Nomadic tribes of Central Asia, which were made up of ancient Iranian peoples, may have developed the first rugs around 500 B.C., when they realized they could use the hair of their sheep and goats to make floor coverings, rather than killing their livestock and using their fur for carpets. The first rugs were either flat-woven on a loom, or hand-knotted--a method in which weavers tied yarn around the long threads of the rug's foundation. This method could take a year or longer to make an area rug.
The oldest hand-knotted Persian rug in existence is the Pazyryk Rug. It was discovered in 1949 by Russian archaeologists, in a tomb of an ancient Iranian Scythian chief on a Siberian mountain. Because it was covered in permafrost, it was preserved. The tombs were 2,400 to 2,500 years old. The rug, now in a museum in Leningrad, has 232 knots per square inch. Other hand-knotted rugs generally range from 25 to 100 knots per square inch.
The Persian rug is widely considered to have reached its peak, design-wise, during the Safavid dynasty of the 16th and 17th centuries in Iran. During this time, carpet factories sprang up in several towns, spawning specific rug designs named after the places they were created: Herat, Tabriz, Kerman, Isfahan and Kashan.
Rug weaving also took place in the royal court of Shah Abbas, who came to power in the late 16th century. He moved the capital of Persia from Qazvin to Isfahan, where he set up a carpet workshop. The Shah's court designers made silk carpets with gold and silver embellishments. Two of the finest Safavid carpets are still in existence and can be seen at London's Victoria and Albert Museum and the Los Angeles County Museum. They're called the Ardabil rugs because they both come from the mosque at Ardabil.

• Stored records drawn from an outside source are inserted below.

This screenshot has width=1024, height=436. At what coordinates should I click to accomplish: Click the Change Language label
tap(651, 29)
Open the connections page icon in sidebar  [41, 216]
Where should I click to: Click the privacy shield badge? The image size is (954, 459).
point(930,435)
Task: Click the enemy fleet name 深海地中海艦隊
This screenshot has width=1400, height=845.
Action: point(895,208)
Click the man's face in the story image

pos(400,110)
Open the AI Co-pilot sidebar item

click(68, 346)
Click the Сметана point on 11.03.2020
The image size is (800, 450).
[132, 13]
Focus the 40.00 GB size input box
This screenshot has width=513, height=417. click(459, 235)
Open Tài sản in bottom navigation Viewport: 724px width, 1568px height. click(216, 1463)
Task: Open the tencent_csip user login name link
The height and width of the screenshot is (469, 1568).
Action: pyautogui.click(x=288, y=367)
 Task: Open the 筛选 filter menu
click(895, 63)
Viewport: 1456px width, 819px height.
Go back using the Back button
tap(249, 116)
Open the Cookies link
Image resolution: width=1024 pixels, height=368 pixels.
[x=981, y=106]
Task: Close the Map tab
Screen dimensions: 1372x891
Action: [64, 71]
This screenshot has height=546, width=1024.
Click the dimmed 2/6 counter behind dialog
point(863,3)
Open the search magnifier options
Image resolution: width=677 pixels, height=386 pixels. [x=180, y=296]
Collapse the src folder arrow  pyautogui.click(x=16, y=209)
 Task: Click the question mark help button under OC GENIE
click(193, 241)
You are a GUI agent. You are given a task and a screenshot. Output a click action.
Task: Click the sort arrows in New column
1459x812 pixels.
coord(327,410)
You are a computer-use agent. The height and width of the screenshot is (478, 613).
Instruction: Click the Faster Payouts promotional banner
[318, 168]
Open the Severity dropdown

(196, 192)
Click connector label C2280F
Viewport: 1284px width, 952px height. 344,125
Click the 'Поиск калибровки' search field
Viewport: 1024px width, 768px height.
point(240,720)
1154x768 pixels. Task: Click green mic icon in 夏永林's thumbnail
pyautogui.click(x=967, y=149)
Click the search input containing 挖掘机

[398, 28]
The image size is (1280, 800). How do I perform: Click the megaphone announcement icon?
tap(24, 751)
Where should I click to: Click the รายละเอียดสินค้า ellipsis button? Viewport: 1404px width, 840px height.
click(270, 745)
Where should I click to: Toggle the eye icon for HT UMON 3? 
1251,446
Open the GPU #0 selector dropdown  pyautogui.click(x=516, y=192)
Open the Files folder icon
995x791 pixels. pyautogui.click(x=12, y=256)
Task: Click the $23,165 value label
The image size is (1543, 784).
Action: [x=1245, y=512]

After Nader Khan became Shah of Iran in 1736, he destroyed Isfahan, and Persian rug-making entered a period of drought. The only people making rugs in Persia at this time were nomads and craftsmen in small villages. Rug-making didn't pick back up again until the beginning of the Qajar dynasty's period of power, which began in 1794. The Qajars valued craftsmanship. Nasser e-Din Shah, who ruled from 1848 to 1896, forbade the use of aniline dyes in rug-making, because these dyes were not colorfast. At the tail end of the Qajar dynasty, in the late 19th century, export of Persian rugs began. Companies from the U.S., England and Germany built factories in Iranian cities and started producing their own Persian rugs. Merchants exported rugs from Tabriz to Istanbul, and from there into Europe.
Persian rugs today are both handmade and machine-made, with the former often costing more than the latter. Most rugs are made of wool, but simpler ones are made from cotton, and more luxurious ones are silk. Craftspeople pass the techniques of weaving and dying from generation to generation through oral tradition, rarely writing down their methods. Rug-making is the most practiced craft in Iran. Tribal designs differ from village and city designs, and each has its own history.